If a line in the records contains the word "agent", count it; state the resulting number and nothing more.

# # # #

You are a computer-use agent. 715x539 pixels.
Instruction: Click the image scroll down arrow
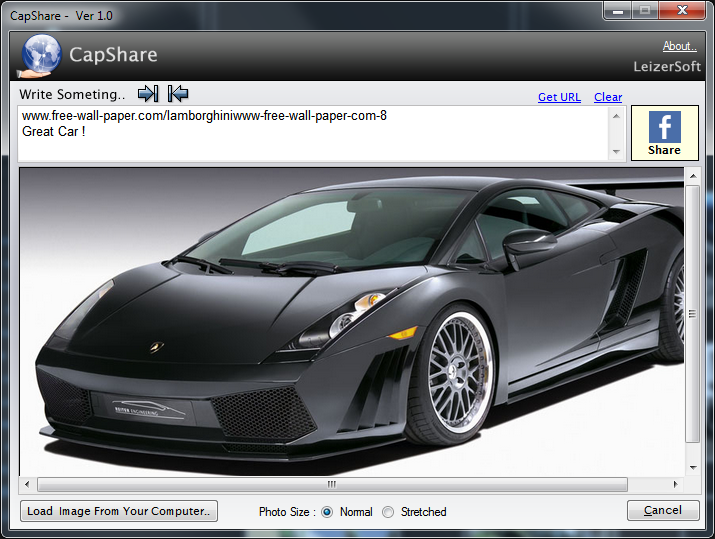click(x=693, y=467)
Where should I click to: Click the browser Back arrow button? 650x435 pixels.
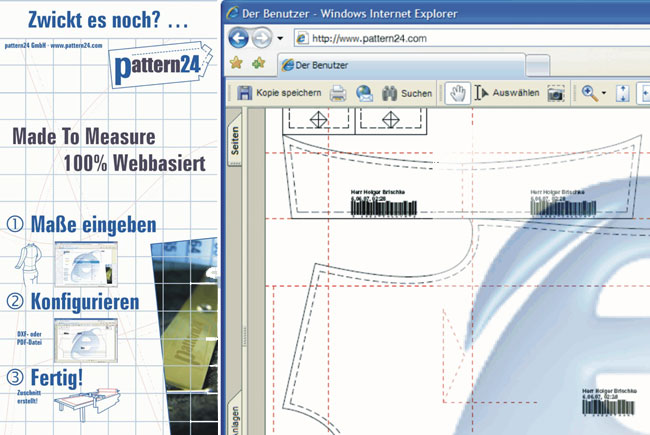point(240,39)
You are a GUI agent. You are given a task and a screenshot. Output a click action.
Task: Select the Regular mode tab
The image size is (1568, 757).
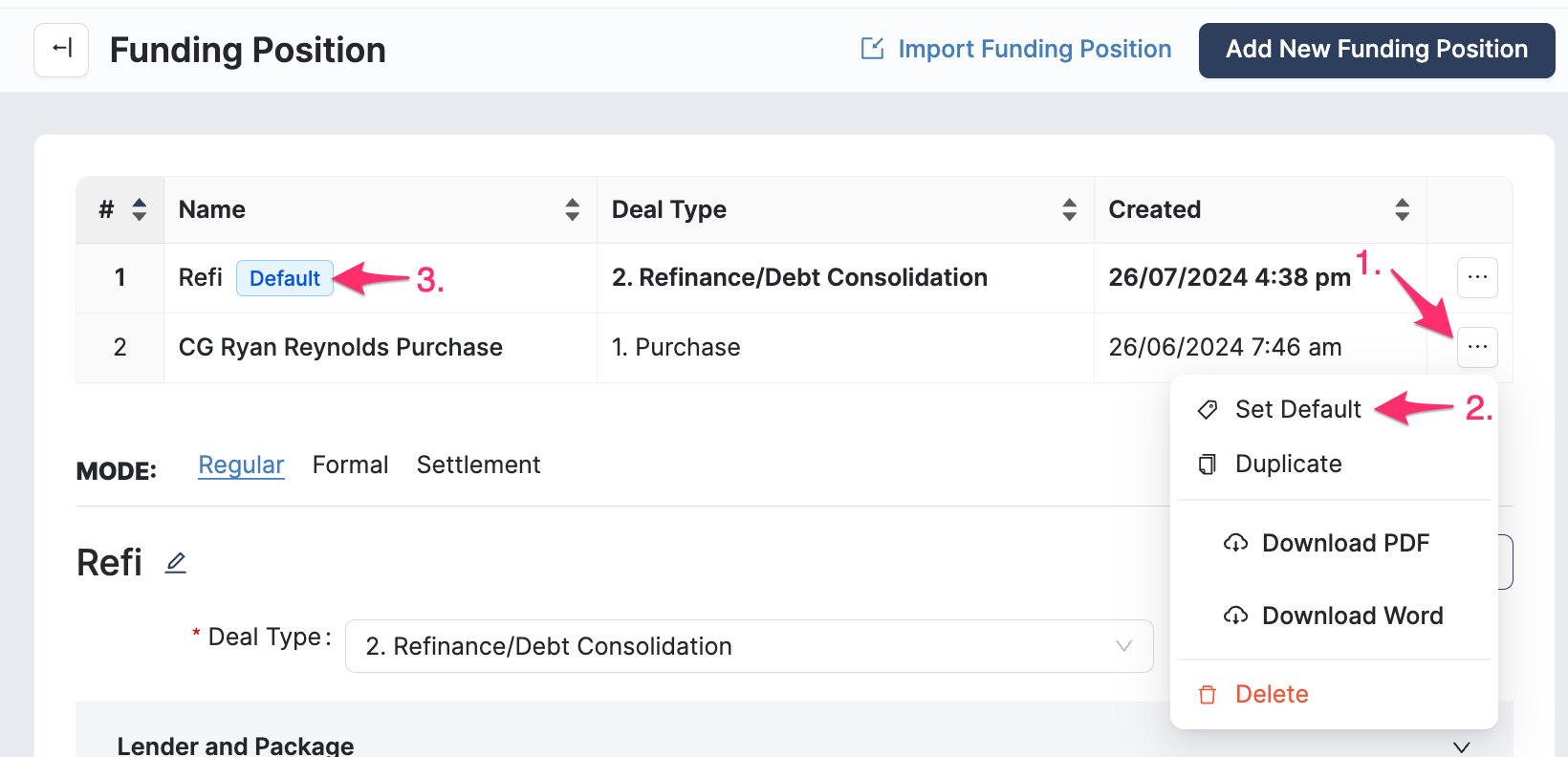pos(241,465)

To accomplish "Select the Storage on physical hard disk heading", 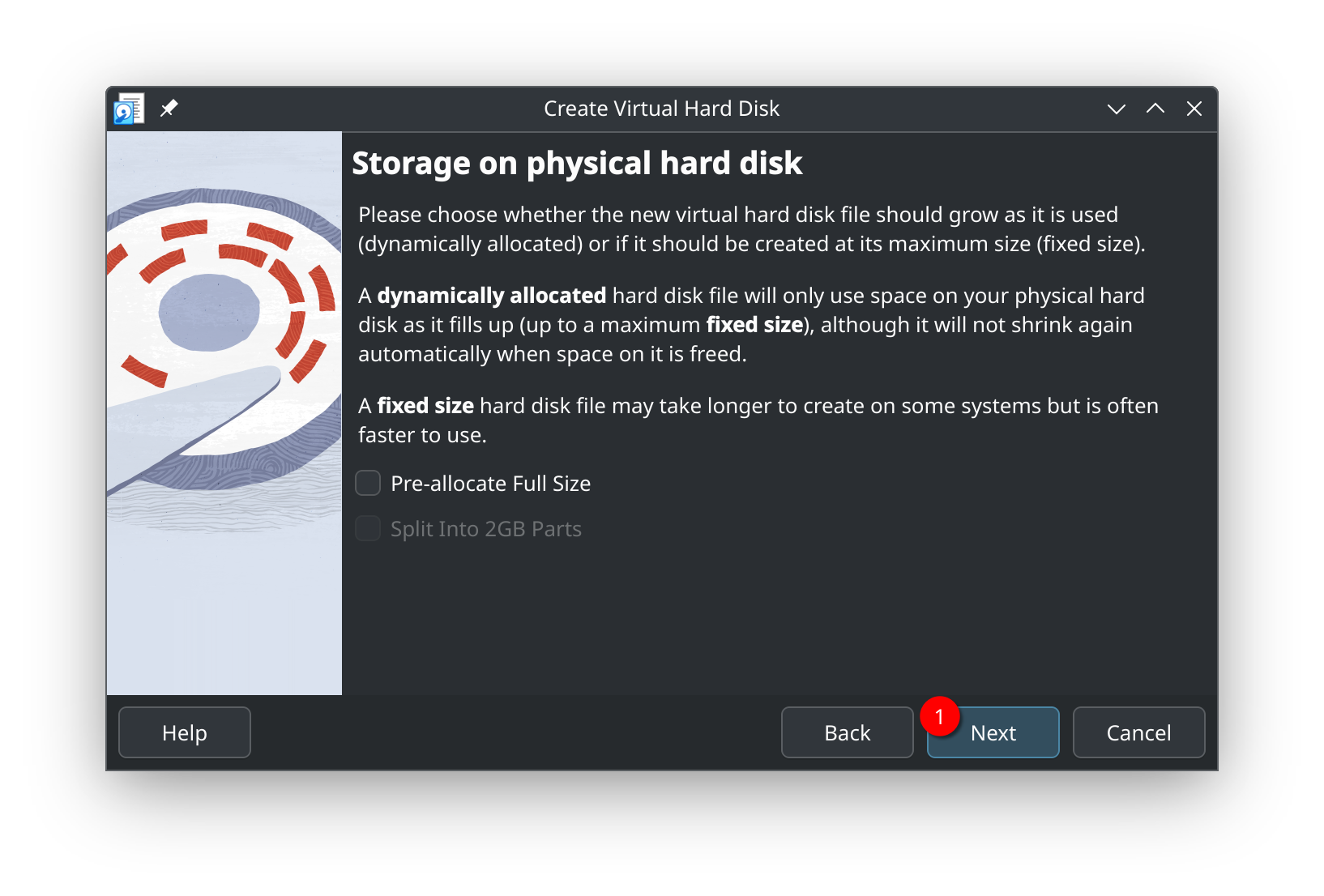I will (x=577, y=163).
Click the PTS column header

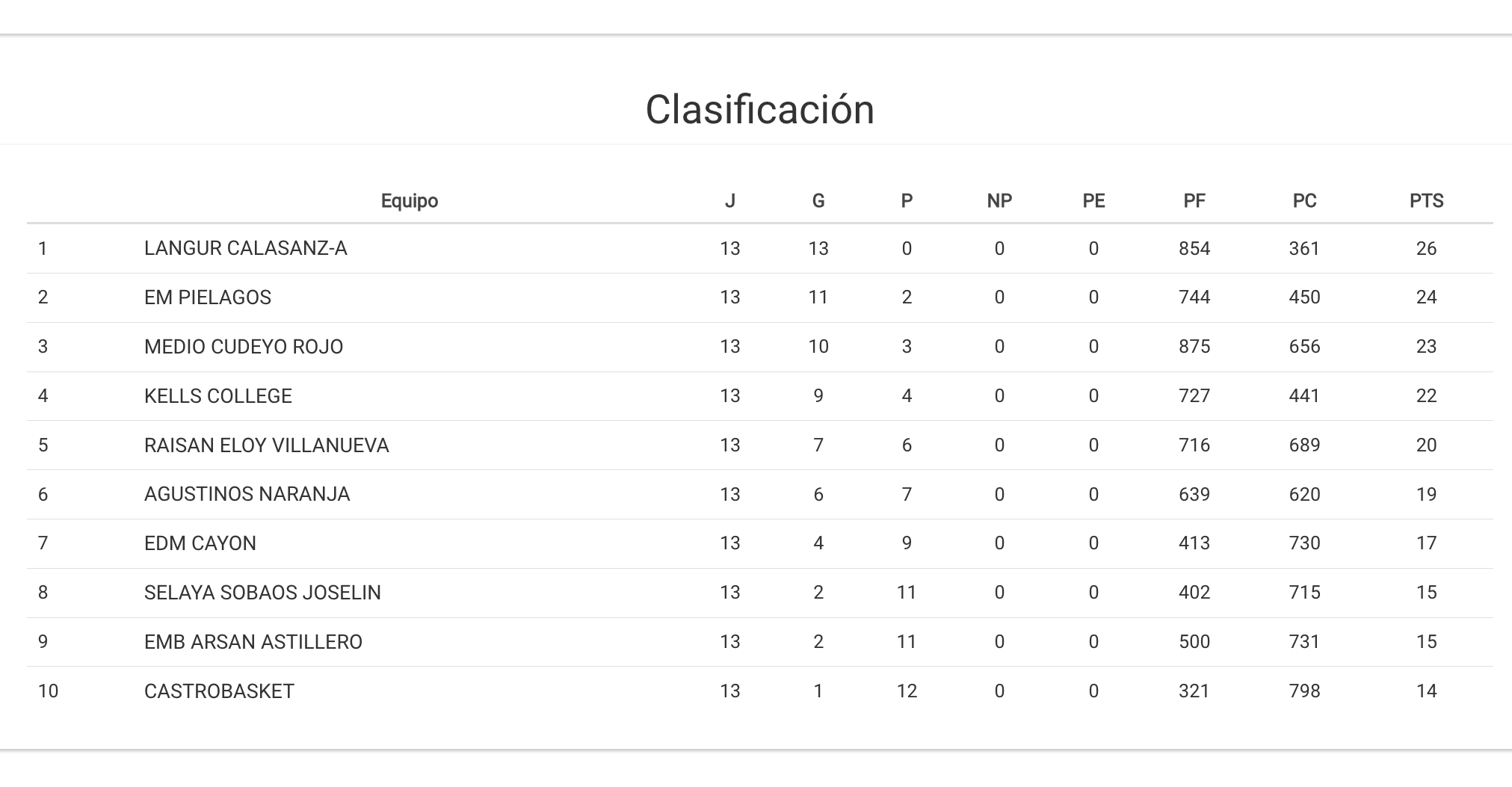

# # # #

REPLY TO THE EXERCISE: 2